**ACTIVITY:**
Copy out the entries below in full and exactly.

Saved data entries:
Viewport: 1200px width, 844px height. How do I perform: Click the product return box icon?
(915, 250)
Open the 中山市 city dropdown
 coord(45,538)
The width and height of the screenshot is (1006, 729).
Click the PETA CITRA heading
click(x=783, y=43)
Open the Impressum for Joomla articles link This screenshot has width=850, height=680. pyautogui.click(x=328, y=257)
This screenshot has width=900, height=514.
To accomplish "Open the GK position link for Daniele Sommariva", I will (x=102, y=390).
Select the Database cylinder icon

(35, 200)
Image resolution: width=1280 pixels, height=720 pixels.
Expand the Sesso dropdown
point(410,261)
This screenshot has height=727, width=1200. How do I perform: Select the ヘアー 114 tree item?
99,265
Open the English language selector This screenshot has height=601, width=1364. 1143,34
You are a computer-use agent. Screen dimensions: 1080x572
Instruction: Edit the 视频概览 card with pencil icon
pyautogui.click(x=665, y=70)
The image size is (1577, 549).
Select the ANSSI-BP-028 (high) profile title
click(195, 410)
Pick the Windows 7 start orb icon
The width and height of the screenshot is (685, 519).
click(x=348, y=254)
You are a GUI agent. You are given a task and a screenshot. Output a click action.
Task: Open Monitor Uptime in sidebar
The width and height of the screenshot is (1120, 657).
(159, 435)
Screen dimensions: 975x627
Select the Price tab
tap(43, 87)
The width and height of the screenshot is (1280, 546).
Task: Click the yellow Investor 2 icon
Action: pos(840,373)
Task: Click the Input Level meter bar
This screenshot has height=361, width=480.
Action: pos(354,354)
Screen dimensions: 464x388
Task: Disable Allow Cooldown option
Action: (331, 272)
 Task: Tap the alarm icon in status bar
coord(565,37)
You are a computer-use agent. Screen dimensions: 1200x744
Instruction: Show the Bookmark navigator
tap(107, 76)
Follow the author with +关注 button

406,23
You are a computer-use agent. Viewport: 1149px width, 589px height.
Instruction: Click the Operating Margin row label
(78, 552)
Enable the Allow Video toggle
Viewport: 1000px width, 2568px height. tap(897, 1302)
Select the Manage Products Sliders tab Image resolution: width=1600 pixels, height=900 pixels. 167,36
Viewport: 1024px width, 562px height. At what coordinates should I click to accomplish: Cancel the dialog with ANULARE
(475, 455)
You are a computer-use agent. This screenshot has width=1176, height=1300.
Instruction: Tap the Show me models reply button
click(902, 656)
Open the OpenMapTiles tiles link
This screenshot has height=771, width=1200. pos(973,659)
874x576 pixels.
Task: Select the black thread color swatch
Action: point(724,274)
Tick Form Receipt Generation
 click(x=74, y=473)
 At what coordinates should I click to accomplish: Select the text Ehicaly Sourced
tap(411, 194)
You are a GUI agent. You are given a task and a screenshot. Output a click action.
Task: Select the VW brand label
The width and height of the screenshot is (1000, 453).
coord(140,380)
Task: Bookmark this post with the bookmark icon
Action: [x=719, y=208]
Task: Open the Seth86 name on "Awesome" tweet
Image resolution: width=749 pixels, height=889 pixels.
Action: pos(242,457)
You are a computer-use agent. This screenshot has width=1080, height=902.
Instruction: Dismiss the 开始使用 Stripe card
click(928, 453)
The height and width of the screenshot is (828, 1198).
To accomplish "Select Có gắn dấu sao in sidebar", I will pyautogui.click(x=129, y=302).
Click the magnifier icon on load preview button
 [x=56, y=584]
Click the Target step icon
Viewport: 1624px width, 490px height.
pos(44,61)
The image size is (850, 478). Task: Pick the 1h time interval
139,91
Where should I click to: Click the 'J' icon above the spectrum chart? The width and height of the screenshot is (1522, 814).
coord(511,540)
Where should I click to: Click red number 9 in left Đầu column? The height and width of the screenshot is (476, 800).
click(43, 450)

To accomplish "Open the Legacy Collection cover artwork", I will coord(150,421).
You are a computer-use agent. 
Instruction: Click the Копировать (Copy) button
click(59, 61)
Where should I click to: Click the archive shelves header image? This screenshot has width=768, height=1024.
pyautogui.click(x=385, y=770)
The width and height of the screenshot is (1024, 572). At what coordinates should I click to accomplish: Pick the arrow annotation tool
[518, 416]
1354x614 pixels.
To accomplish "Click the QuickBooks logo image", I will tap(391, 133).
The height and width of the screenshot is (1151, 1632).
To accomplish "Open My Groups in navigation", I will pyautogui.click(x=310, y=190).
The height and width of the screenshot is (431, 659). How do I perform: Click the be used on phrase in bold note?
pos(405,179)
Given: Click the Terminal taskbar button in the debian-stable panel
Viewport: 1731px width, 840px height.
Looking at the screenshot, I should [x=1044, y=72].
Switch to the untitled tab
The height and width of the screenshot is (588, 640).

**ANSWER BELOW:**
Viewport: 1200px width, 844px height. How do I perform: Click the product return box icon?
(915, 250)
Open the 中山市 city dropdown
 coord(45,538)
The width and height of the screenshot is (1006, 729).
Click the PETA CITRA heading
click(x=783, y=43)
Open the Impressum for Joomla articles link This screenshot has width=850, height=680. pyautogui.click(x=328, y=257)
This screenshot has width=900, height=514.
To accomplish "Open the GK position link for Daniele Sommariva", I will (x=102, y=390).
Select the Database cylinder icon

(35, 200)
Image resolution: width=1280 pixels, height=720 pixels.
Expand the Sesso dropdown
point(410,261)
This screenshot has height=727, width=1200. How do I perform: Select the ヘアー 114 tree item?
99,265
Open the English language selector This screenshot has height=601, width=1364. 1143,34
You are a computer-use agent. Screen dimensions: 1080x572
Instruction: Edit the 视频概览 card with pencil icon
pyautogui.click(x=665, y=70)
The image size is (1577, 549).
Select the ANSSI-BP-028 (high) profile title
click(195, 410)
Pick the Windows 7 start orb icon
The width and height of the screenshot is (685, 519).
click(x=348, y=254)
You are a GUI agent. You are given a task and a screenshot. Output a click action.
Task: Open Monitor Uptime in sidebar
The width and height of the screenshot is (1120, 657).
(159, 435)
Screen dimensions: 975x627
Select the Price tab
tap(43, 87)
The width and height of the screenshot is (1280, 546).
Task: Click the yellow Investor 2 icon
Action: pos(840,373)
Task: Click the Input Level meter bar
This screenshot has height=361, width=480.
Action: pos(354,354)
Screen dimensions: 464x388
Task: Disable Allow Cooldown option
Action: (331, 272)
 Task: Tap the alarm icon in status bar
coord(565,37)
You are a computer-use agent. Screen dimensions: 1200x744
Instruction: Show the Bookmark navigator
tap(107, 76)
Follow the author with +关注 button

406,23
You are a computer-use agent. Viewport: 1149px width, 589px height.
Instruction: Click the Operating Margin row label
(78, 552)
Enable the Allow Video toggle
Viewport: 1000px width, 2568px height. tap(897, 1302)
Select the Manage Products Sliders tab Image resolution: width=1600 pixels, height=900 pixels. 167,36
Viewport: 1024px width, 562px height. At what coordinates should I click to accomplish: Cancel the dialog with ANULARE
(475, 455)
You are a computer-use agent. This screenshot has width=1176, height=1300.
Instruction: Tap the Show me models reply button
click(902, 656)
Open the OpenMapTiles tiles link
This screenshot has height=771, width=1200. pos(973,659)
874x576 pixels.
Task: Select the black thread color swatch
Action: point(724,274)
Tick Form Receipt Generation
 click(x=74, y=473)
 At what coordinates should I click to accomplish: Select the text Ehicaly Sourced
tap(411, 194)
You are a GUI agent. You are given a task and a screenshot. Output a click action.
Task: Select the VW brand label
The width and height of the screenshot is (1000, 453).
coord(140,380)
Task: Bookmark this post with the bookmark icon
Action: [x=719, y=208]
Task: Open the Seth86 name on "Awesome" tweet
Image resolution: width=749 pixels, height=889 pixels.
Action: pos(242,457)
You are a computer-use agent. This screenshot has width=1080, height=902.
Instruction: Dismiss the 开始使用 Stripe card
click(928, 453)
The height and width of the screenshot is (828, 1198).
To accomplish "Select Có gắn dấu sao in sidebar", I will pyautogui.click(x=129, y=302).
Click the magnifier icon on load preview button
 [x=56, y=584]
Click the Target step icon
Viewport: 1624px width, 490px height.
pos(44,61)
The image size is (850, 478). Task: Pick the 1h time interval
139,91
Where should I click to: Click the 'J' icon above the spectrum chart? The width and height of the screenshot is (1522, 814).
coord(511,540)
Where should I click to: Click red number 9 in left Đầu column? The height and width of the screenshot is (476, 800).
click(43, 450)

To accomplish "Open the Legacy Collection cover artwork", I will coord(150,421).
You are a computer-use agent. 
Instruction: Click the Копировать (Copy) button
click(59, 61)
Where should I click to: Click the archive shelves header image? This screenshot has width=768, height=1024.
pyautogui.click(x=385, y=770)
The width and height of the screenshot is (1024, 572). At what coordinates should I click to accomplish: Pick the arrow annotation tool
[518, 416]
1354x614 pixels.
To accomplish "Click the QuickBooks logo image", I will tap(391, 133).
The height and width of the screenshot is (1151, 1632).
To accomplish "Open My Groups in navigation", I will pyautogui.click(x=310, y=190).
The height and width of the screenshot is (431, 659). How do I perform: Click the be used on phrase in bold note?
pos(405,179)
Given: Click the Terminal taskbar button in the debian-stable panel
Viewport: 1731px width, 840px height.
Looking at the screenshot, I should [x=1044, y=72].
Switch to the untitled tab
The height and width of the screenshot is (588, 640).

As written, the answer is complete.